Comparison of four swear/taboo word forms

Table 1 below compares the raw and normalised frequencies of four swear/taboo word forms in SydTV with three other corpora:

  • SOAP: The Corpus of American Soap Operas (Davies 2012): 22,000 transcripts of ten American soap operas, 100,783,900 words, 2001 – 2012 (Davies no date b);
  • LSAC: The Longman Spoken American Corpus, a part of the Longman Spoken and Written English Corpus (Biber, Johansson, Leech, Conrad, and Finegan, 1999). About 5 million words of American English conversation across a variety of settings and including different kinds of interactions by speakers from different states in the US in the 1990s (Quaglio 2009, Al-Surmi 2012);
  • COCA/S: The spoken part of the Corpus of Contemporary American English, consisting of American English media language: Transcripts from 150+ different programmes from US radio and television, predominantly unscripted, 109,391,643 words, 1990-2015 (Davies 2008).

Using the online interface for SOAP and COCA I searched for the forms shit, fuck, fucking (+ fuckin) and ass, while Wordsmith (Scott 2017) was used to search partially standardized versions of SydTV and LSAC. Instances in Table 1 are normalized to 100,000 words (raw f. = raw frequency; n. f. = normalised frequency; token definition: hyphens do not separate words, ‘ is not allowed within words). This means that compounds will not be included (e.g. kick-ass). To find out more about the different uses of shit, fuck, fucking and ass that are included in the frequency data in Table 1, click here.

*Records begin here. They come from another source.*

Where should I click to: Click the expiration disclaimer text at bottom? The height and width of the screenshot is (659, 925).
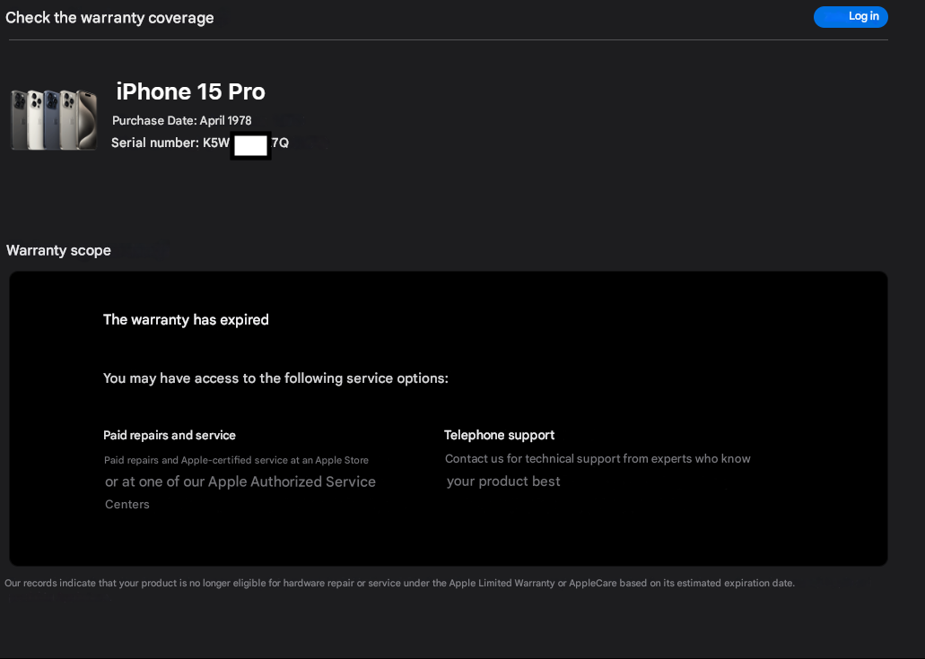click(x=399, y=583)
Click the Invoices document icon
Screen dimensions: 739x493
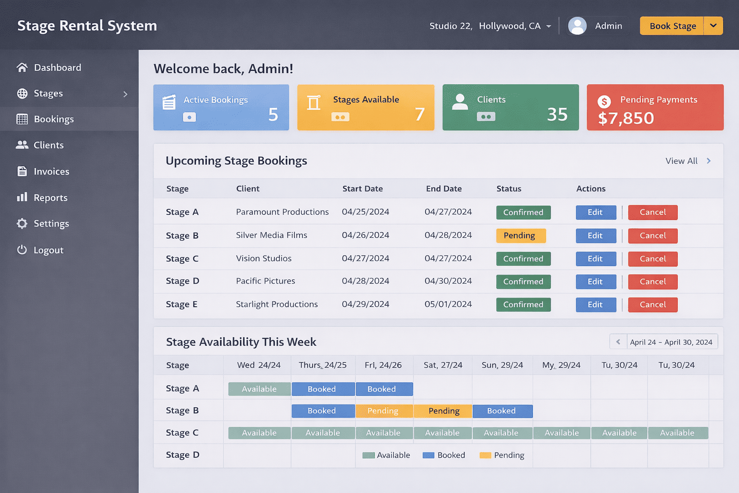pos(22,171)
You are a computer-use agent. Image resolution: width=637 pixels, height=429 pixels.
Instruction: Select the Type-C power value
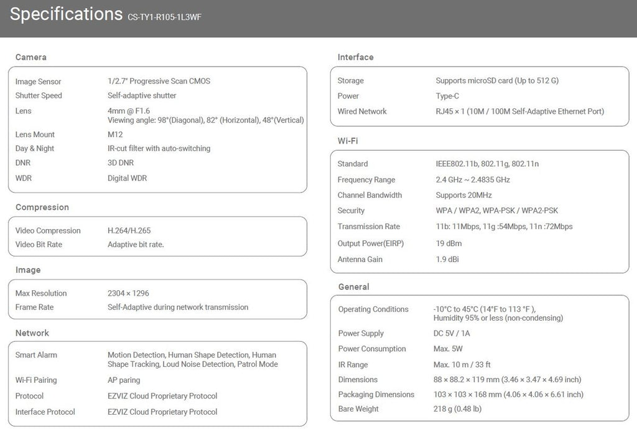pyautogui.click(x=447, y=96)
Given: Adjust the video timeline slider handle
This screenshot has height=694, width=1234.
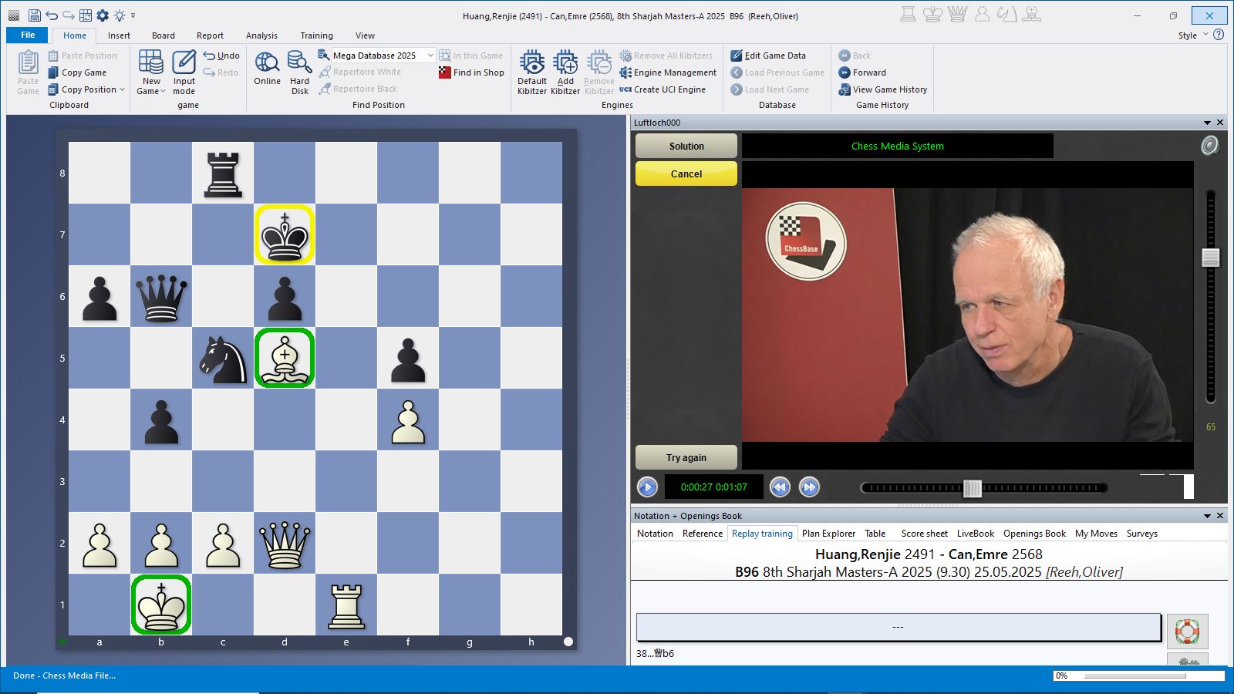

Table 1 Four swear/taboo word forms across four corpora

Let us first consider the two media corpora, COCA/S (unscripted media language) and SOAP (scripted media language). In COCA/S, the word forms shit, fuck and fucking are low in frequency, especially fuck and fucking which occur only six and four times respectively – compared to 61 occurrences for shit. The word form ass seems less taboo than the other three forms, occurring 671 times. The lower frequency of all of these word forms compared to SydTV is to be expected, since COCA/S consists of more standardized mainstream media language, with ‘relatively little profanity’ (Davies no date a).

With respect to the corpus of soap operas, Davies (no date b) argues that the SOAP corpus can provide ‘very useful insight into informal, colloquial American speech’, and some lemmas that are at least three times as frequent in SOAP than in COCA/S include the swear/taboo words damn (V/A), bitch (N), hell (N). However, Table 1 shows that SOAP contains zero instances of fuck, fucking, and shit. While frequencies of ass are much higher in SOAP than in COCA/S, they are lower than in the LSAC and much lower than in SydTV. These differences between SydTV and SOAP are due to language-external factors, i.e. broadcast regulations, with the time of broadcast also playing a role. This in turn may mean that certain swear/taboo words (e.g. hell, damn) are over-used in SOAP to compensate, as some words are more acceptable than others. Queen (2015: 207) notes that the degree of taboo for the word forms damn, shit and ass is decreasing in the US. However, frequency information doesn’t tell the whole story – we also need to look at how widely these forms are distributed in contemporary TV series.

The influence of external factors is thus considerable and means that those types of media language that are highly regulated will not yield high frequencies or represent frequencies in colloquial American English with accurate proportions. In contrast, a corpus with premium-cable TV series will provide a high amount of (scripted) words as used in a wider co-text (in contrast, to say, Twitter, which uses limited characters). Censored and uncensored TV series are compared here.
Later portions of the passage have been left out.